> _Raw records_:
--- start ---

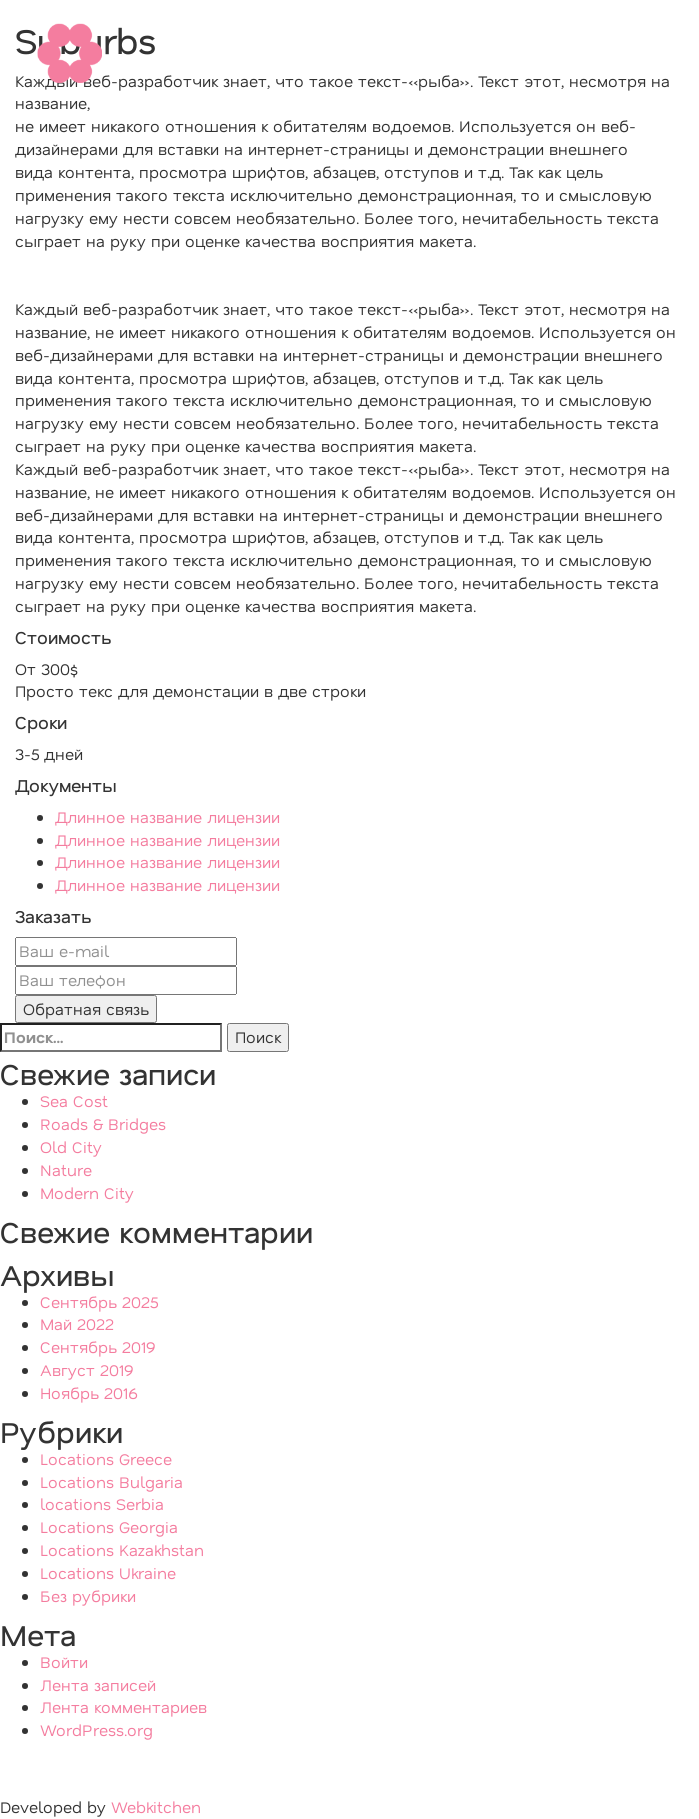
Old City (71, 1146)
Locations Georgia (109, 1526)
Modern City (87, 1192)
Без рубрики (88, 1595)
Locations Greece (106, 1458)
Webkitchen (153, 1806)
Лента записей (98, 1684)
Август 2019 (87, 1369)
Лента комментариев (123, 1706)
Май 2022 (77, 1323)
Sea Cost (74, 1100)
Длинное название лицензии (167, 816)
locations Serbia (102, 1503)
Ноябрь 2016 (89, 1392)
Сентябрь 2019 (98, 1346)
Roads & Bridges (103, 1123)
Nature (66, 1169)
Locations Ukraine (108, 1572)
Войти (64, 1661)
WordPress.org (96, 1729)
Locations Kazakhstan (122, 1549)
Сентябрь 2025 (99, 1301)
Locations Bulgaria (111, 1481)
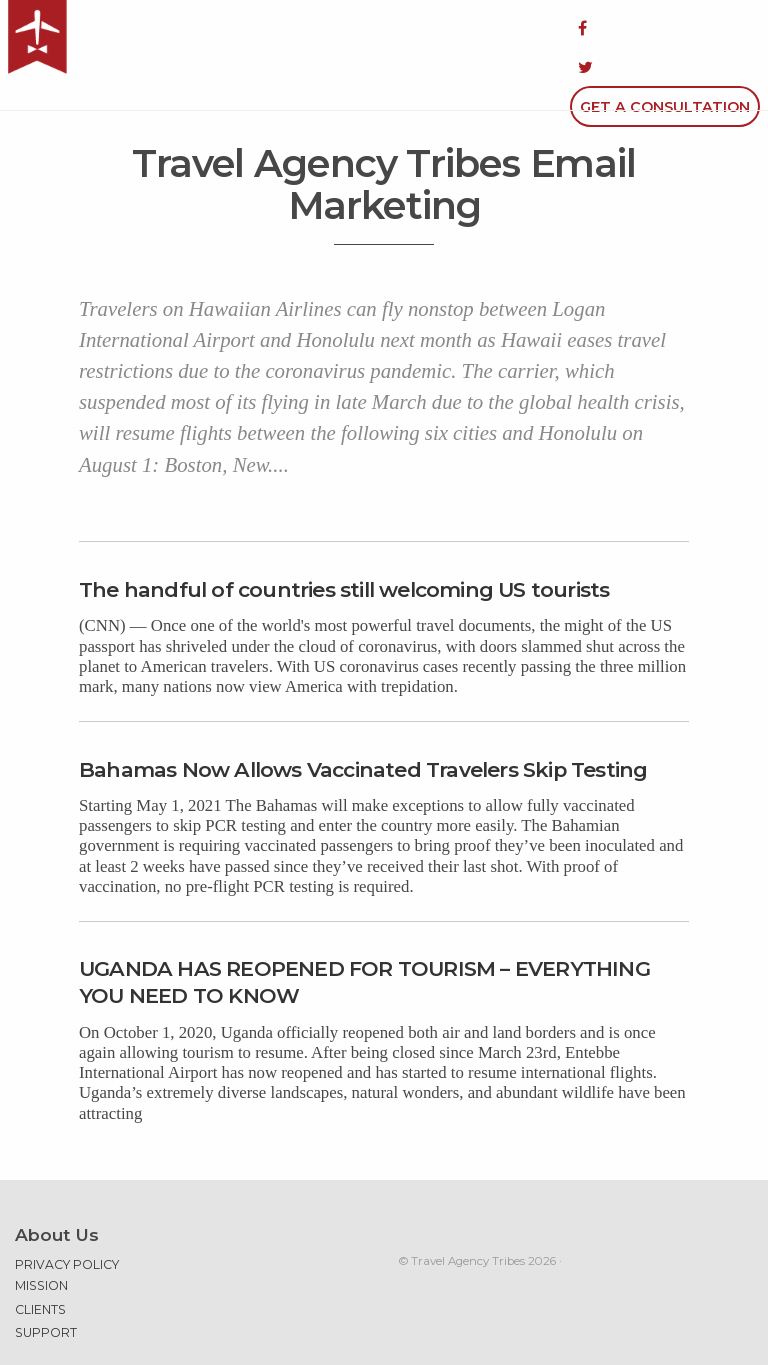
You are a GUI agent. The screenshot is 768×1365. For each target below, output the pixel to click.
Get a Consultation (665, 28)
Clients (40, 1257)
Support (46, 1280)
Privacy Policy (67, 1212)
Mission (41, 1233)
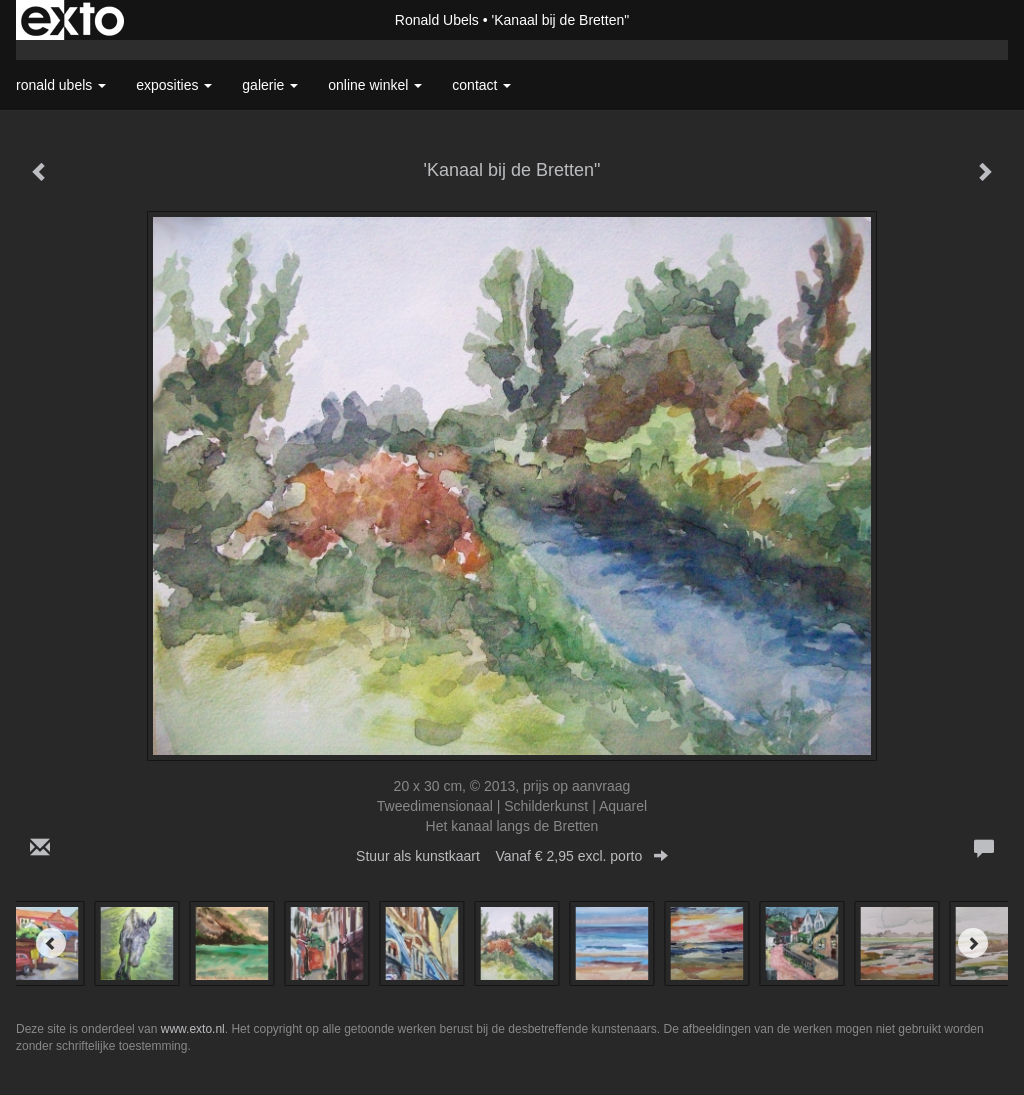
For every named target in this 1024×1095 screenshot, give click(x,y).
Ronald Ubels (437, 20)
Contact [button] (481, 85)
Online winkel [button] (375, 85)
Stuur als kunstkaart (512, 856)
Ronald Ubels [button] (61, 85)
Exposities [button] (174, 85)
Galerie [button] (270, 85)
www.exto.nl (193, 1029)
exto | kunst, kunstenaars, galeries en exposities (72, 20)
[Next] (973, 943)
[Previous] (51, 943)
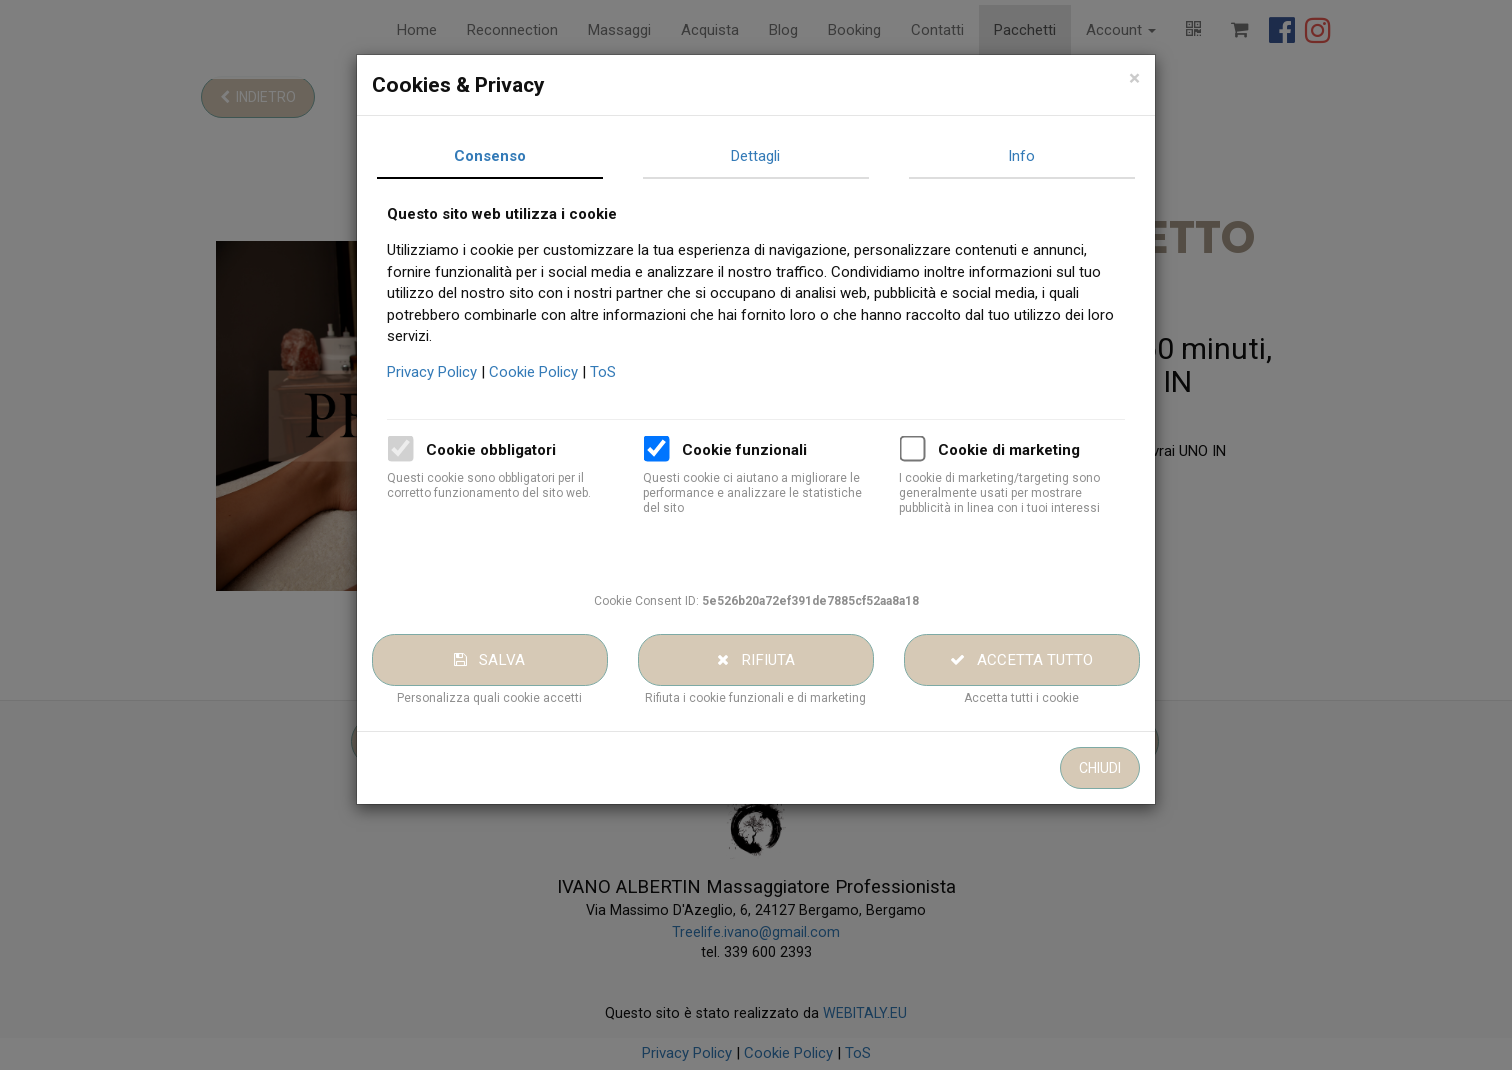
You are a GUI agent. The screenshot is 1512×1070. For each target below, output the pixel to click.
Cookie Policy (566, 372)
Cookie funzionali (775, 450)
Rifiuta (787, 660)
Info (1052, 156)
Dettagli (786, 156)
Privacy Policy (465, 372)
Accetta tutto (1052, 660)
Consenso (521, 156)
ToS (634, 372)
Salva (520, 660)
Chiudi (1130, 768)
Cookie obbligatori (522, 450)
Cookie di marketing (1040, 450)
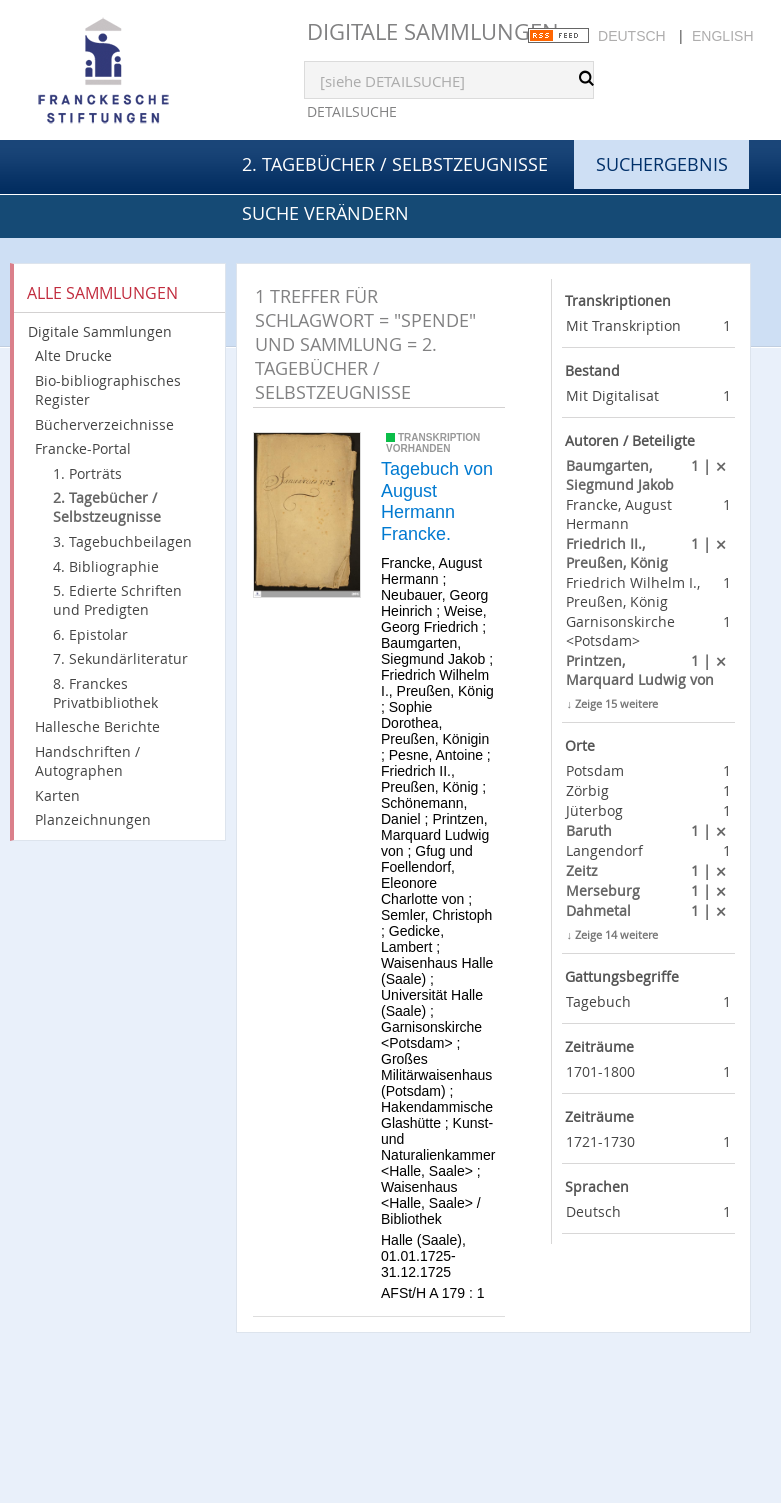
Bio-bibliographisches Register (108, 390)
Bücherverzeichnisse (104, 424)
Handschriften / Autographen (87, 761)
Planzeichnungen (93, 819)
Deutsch (632, 36)
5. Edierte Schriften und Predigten (117, 600)
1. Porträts (87, 473)
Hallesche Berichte (97, 726)
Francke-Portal (83, 448)
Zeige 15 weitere (616, 703)
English (722, 36)
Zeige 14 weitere (616, 934)
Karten (57, 795)
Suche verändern (325, 213)
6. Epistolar (90, 634)
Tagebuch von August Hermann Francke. (437, 501)
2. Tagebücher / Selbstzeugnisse (395, 164)
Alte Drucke (73, 355)
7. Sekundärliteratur (120, 658)
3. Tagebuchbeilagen (122, 541)
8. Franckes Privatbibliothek (105, 693)
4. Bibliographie (106, 566)
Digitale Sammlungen (433, 31)
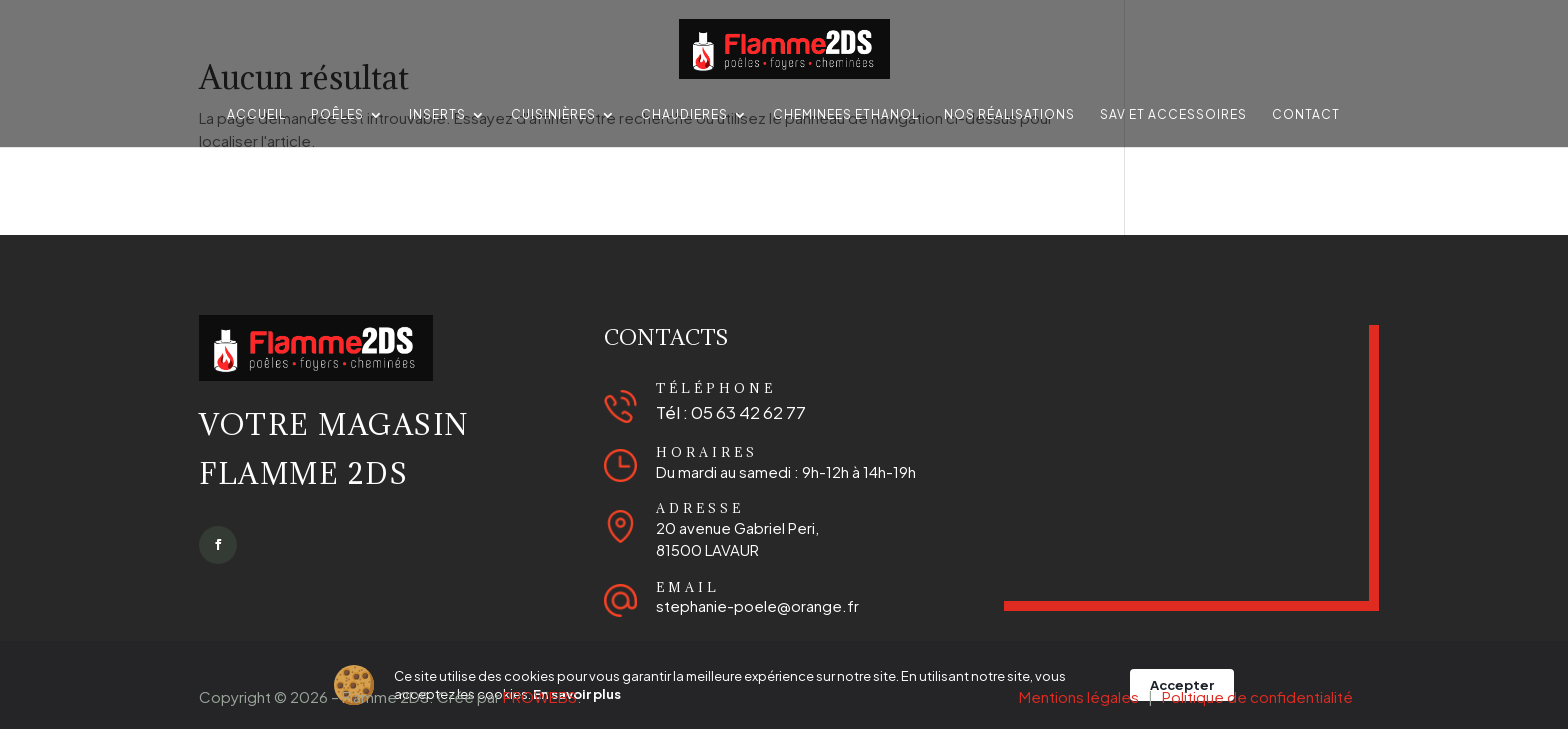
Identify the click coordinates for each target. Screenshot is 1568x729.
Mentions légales (1079, 696)
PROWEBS (540, 696)
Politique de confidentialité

--- end ---

> _The exercise_: Count the lines in the listing above that contain the string "target". Reply with the number alone.

> _Written solution_: 4